Improving the Table class

Dargor · Jul 21, 2010

Hi,

I've been working with tables in Ruby lately using vgvgf's Table class. The advantage of this class is that it can handle a huge amount of info better than the Array class, but it can only contain Fixnum and nothing else. The problem I have with that is that I'd like to store ruby objects into a table, like this:

table[1,2,3] = MyObject.new

It's impossible right now because of the way the Table class is written.

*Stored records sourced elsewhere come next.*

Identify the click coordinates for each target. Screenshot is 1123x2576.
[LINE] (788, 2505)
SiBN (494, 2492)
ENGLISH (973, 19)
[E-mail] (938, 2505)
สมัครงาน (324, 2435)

But, I was wondering if it is possible to modify the class so that it can support any kind of objects, just like Array and Hash does?

Here's the source code, written by vgvgf.

[ruby]class Table
def initialize(x, y = 1, z = 1)
@xsize, @ysize, @zsize = x, y, z
@data = Array.new(x * y * z, 0)
end
def [](x, y = 0, z = 0)
@data[x + y * @xsize + z * @xsize * @ysize]
end
def []=(*args)
x = args[0]
y = args.size > 2 ? args[1] :0
z = args.size > 3 ? args[2] :0
v = args.pop
@data[x + y * @xsize + z * @xsize * @ysize] = v
end
def _dump(d = 0)
s = [3].pack('L')
s += [@xsize].pack('L') + [@ysize].pack('L') + [@zsize].pack('L')
s += [@xsize * @ysize * @zsize].pack('L')
for z in 0...@zsize
for y in 0...@ysize
for x in 0...@xsize
s += [@data[x + y * @xsize + z * @xsize * @ysize]].pack('S')
end
end
end
s
end
def self._load(s)
size = s[0, 4].unpack('L')[0]
nx = s[4, 4].unpack('L')[0]
ny = s[8, 4].unpack('L')[0]
nz = s[12, 4].unpack('L')[0]
data = []
pointer = 20
loop do
data.push(*s[pointer, 2].unpack('S'))
pointer += 2
break if pointer > s.size - 1
end
t = Table.new(nx, ny, nz)
n = 0
for z in 0...nz
for y in 0...ny
for x in 0...nx
t[x, y, z] = data[n]
n += 1
end
end
end
t
end
attr_reader

xsize, :ysize, :zsize, :data)
end
[/ruby]

It's seems that it's the packing of the data that is problematic here. I'm not very familiar with this but it looks relatively simple.
So, is there a way to modify this class to do this?

Thanks,
- Dargor

e · Jul 21, 2010

You're right, it's in the dump/load methods. vgvgf packs the data as unsigned short, which is only 16 bits long, so your objects obviously get truncated. But that should be only when you use these methods, so temporary tables should still work normally?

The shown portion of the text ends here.